Più che una storia da seguire, in Shelley spicca il rapporto tra due
donne, separate da età, geografia e natura, ma unite da una sensibile e
commovente necessità materna. Louise abita in riva al lago con il marito ed
entrambi seguono una vita semplice e sana: coltivano ortaggi, allevano galline
e non hanno bisogno dell’elettricità per essere felici. Purtroppo Louise non
riesce a portare a termine una gravidanza e, ormai sopra i quarant’anni, si
rassegna a non poter più essere madre.
L’incontro con Elena, una ragazza rumena assunta
per aiutarla in casa a causa, forse, di una non troppo chiara salute cagionevole, e
l’amicizia che ne nasce la spingono a chiederle di portare in grembo suo figlio
pur di esaudire il suo sogno più grande. Ma, come si conviene a ogni buona
storia del terrore, qualcosa comincerà ad andare storto. E la parte migliore di
Shelley, contro ogni aspettativa, è proprio questa “qualcosa”.

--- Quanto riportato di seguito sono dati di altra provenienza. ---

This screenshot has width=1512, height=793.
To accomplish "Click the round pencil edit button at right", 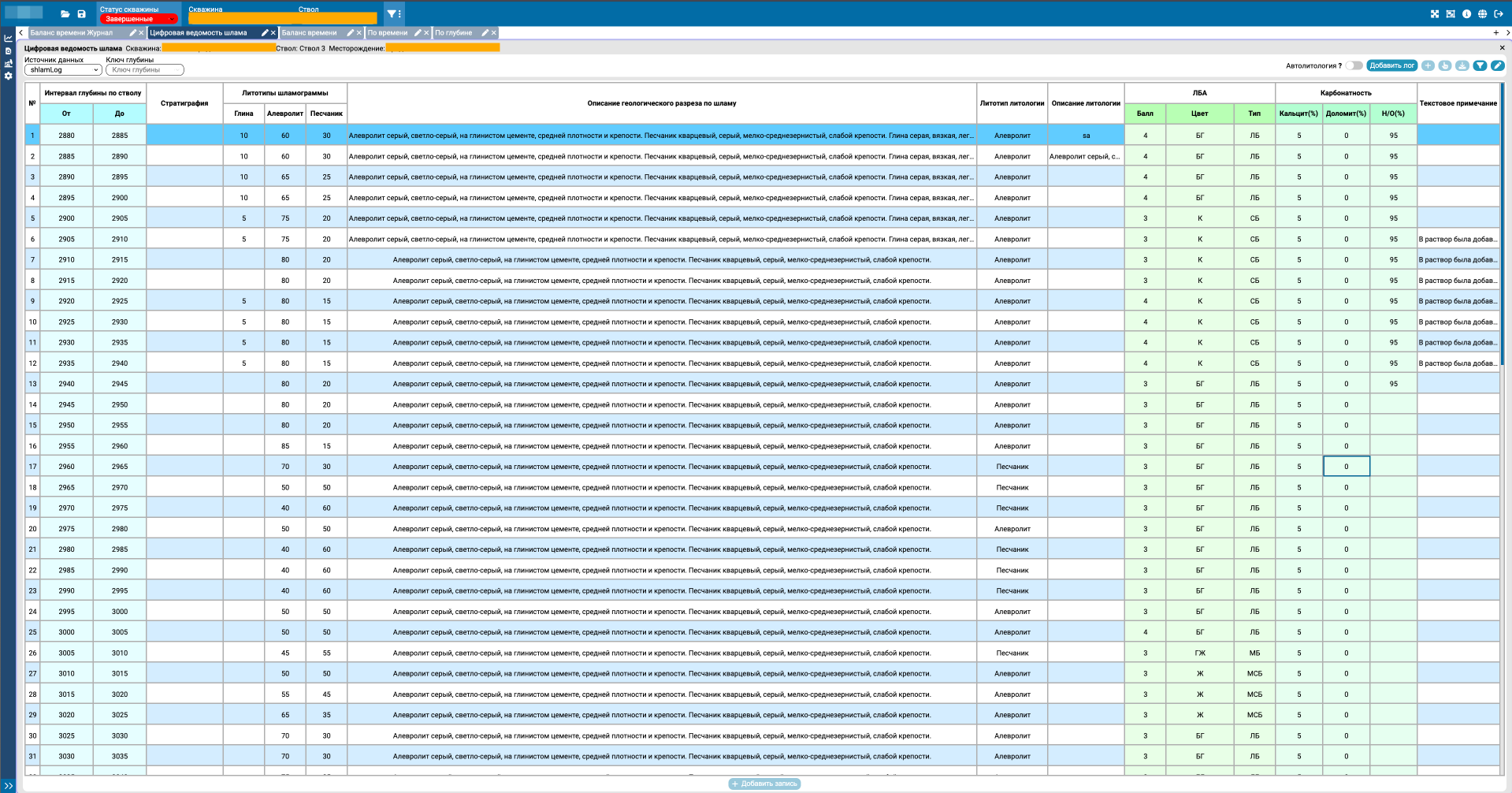I will pyautogui.click(x=1497, y=65).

È vero che abbiamo già visto e letto
l’inevitabile sviluppo problematico che segue al concepimento, ma raramente un
autore, soprattutto in questi ultimi anni di fecondazioni sataniche zeppe di
balzi ed effetti cheap, ha saputo giocare con tanta maestria con una concezione
dell’orrore così sottile. Prima di tutto perché l'argomento principe con cui era più facile inciampare viene del tutto scartato, in quanto non ci sono tracce di scuotimenti
visivi e sussulti sonori, né di ormai comode e sciocche indicazioni infernali, tutt'altro: quella plasmata da Abbasi è una sensazione malevola,
quel tipo di dolore impreciso ma difficilmente sopportabile, che lascia esausti
e incapaci di agire come durante un sonno febbricitante.
In Shelley
non ci sono risposte né momenti in cui la nebbia si dipana e permetta di
intravedere una risoluzione, e non c’è modo migliore del non sapere, dell’ignoto
più schietto e palese, per alimentare l’orrore. L’orrore è uno smarrirsi in un
luogo che non si conosce, la distruzione graduale di ogni
certezza, l’annullamento della più piccola materialità a cui aggrapparsi, il sopravvento di un impulso primitivo che non si può
calcolare né controllare. L’orrore è la lenta scomparsa del quotidiano e la sua
trasformazione in un qualcosa da cui fuggire.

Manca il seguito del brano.